Stored items
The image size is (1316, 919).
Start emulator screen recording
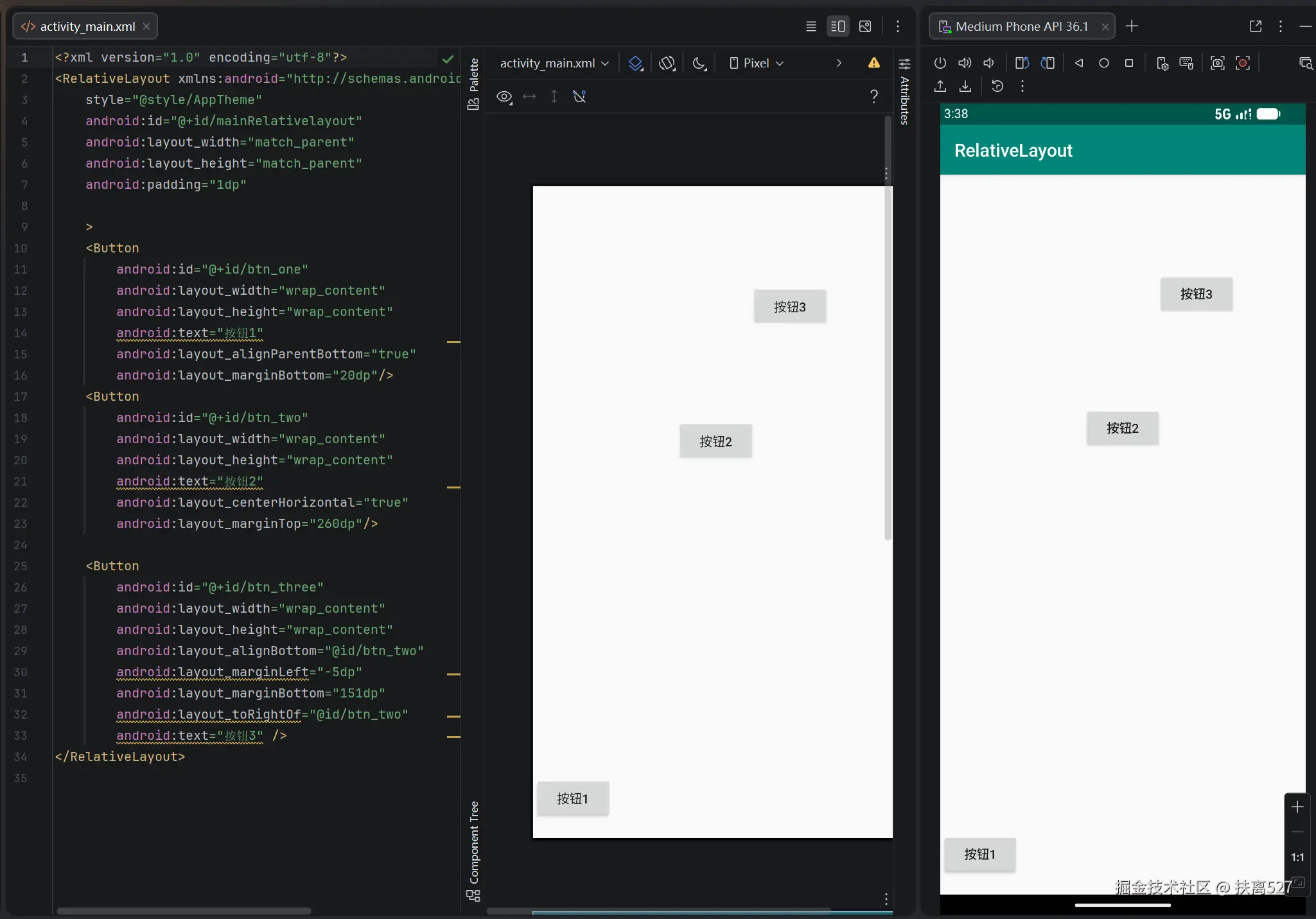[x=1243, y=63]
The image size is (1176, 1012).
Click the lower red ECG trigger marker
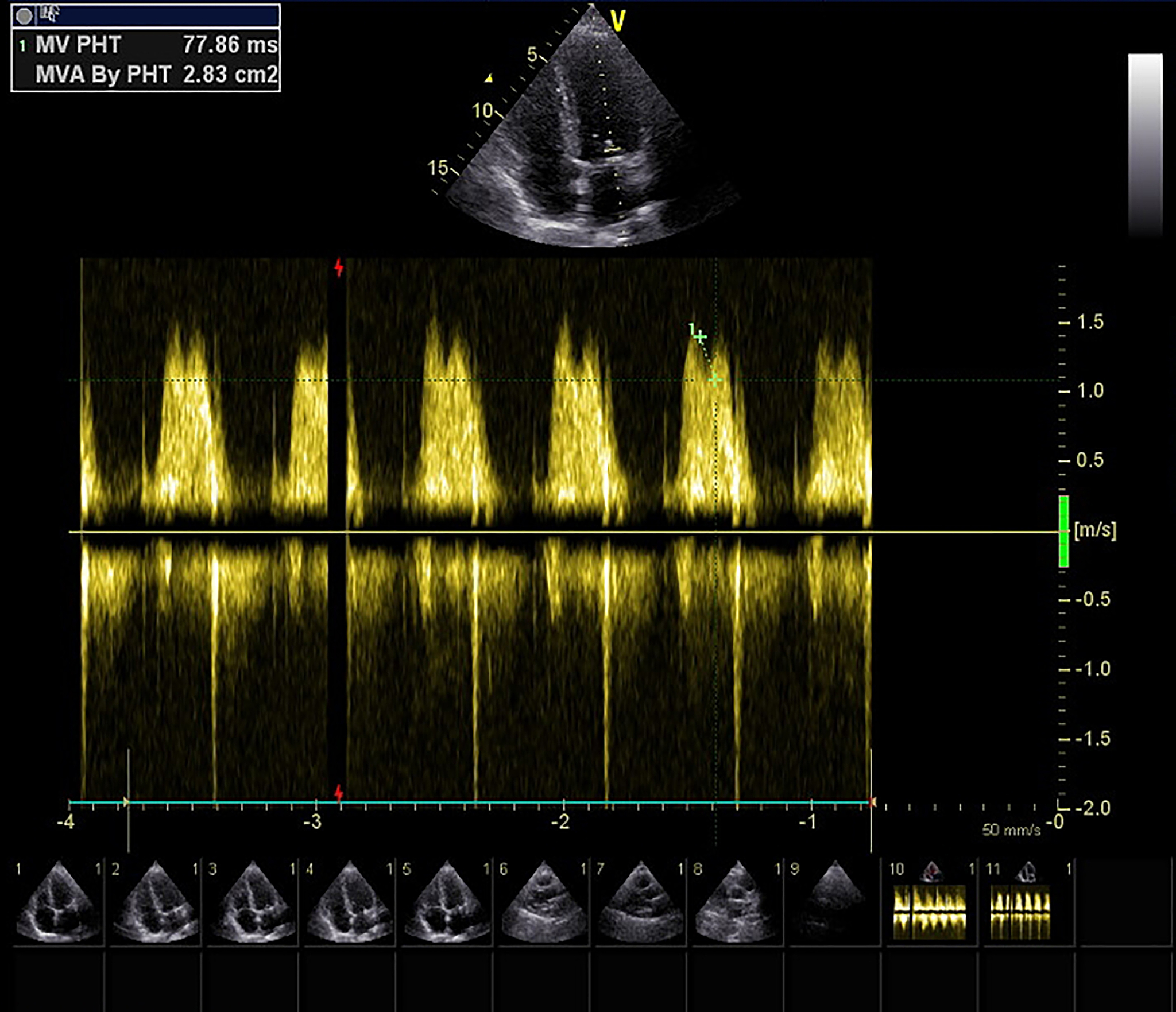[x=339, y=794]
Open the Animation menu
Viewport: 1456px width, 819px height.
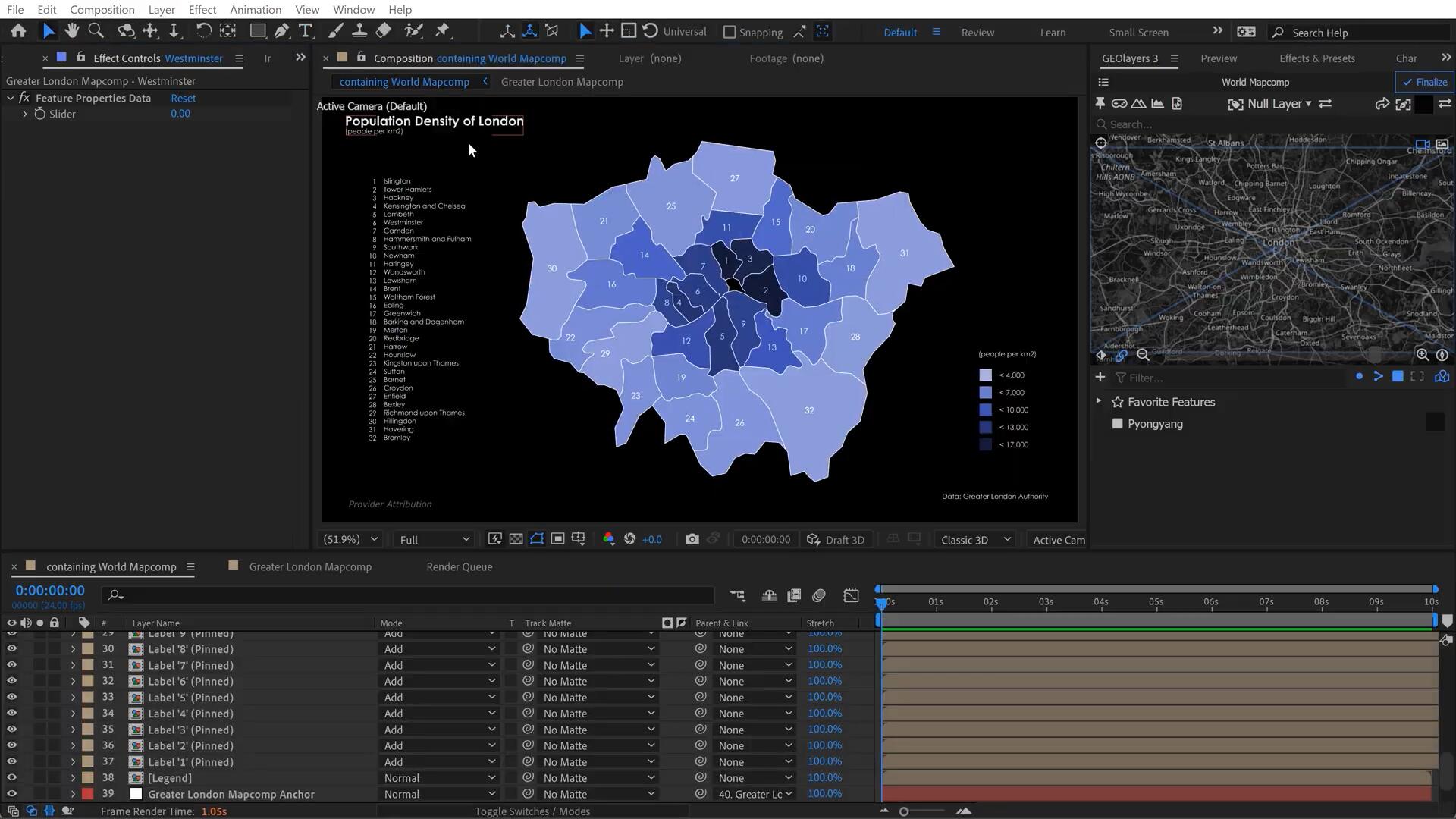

— WHAT THE EXERCISE ASKS —
With the pictures set aside, please write out all of the records above exactly.

— YOUR SOLUTION —
The image size is (1316, 919).
Start emulator screen recording
[x=1243, y=63]
The image size is (1176, 1012).
Click the lower red ECG trigger marker
[x=339, y=794]
Open the Animation menu
Viewport: 1456px width, 819px height.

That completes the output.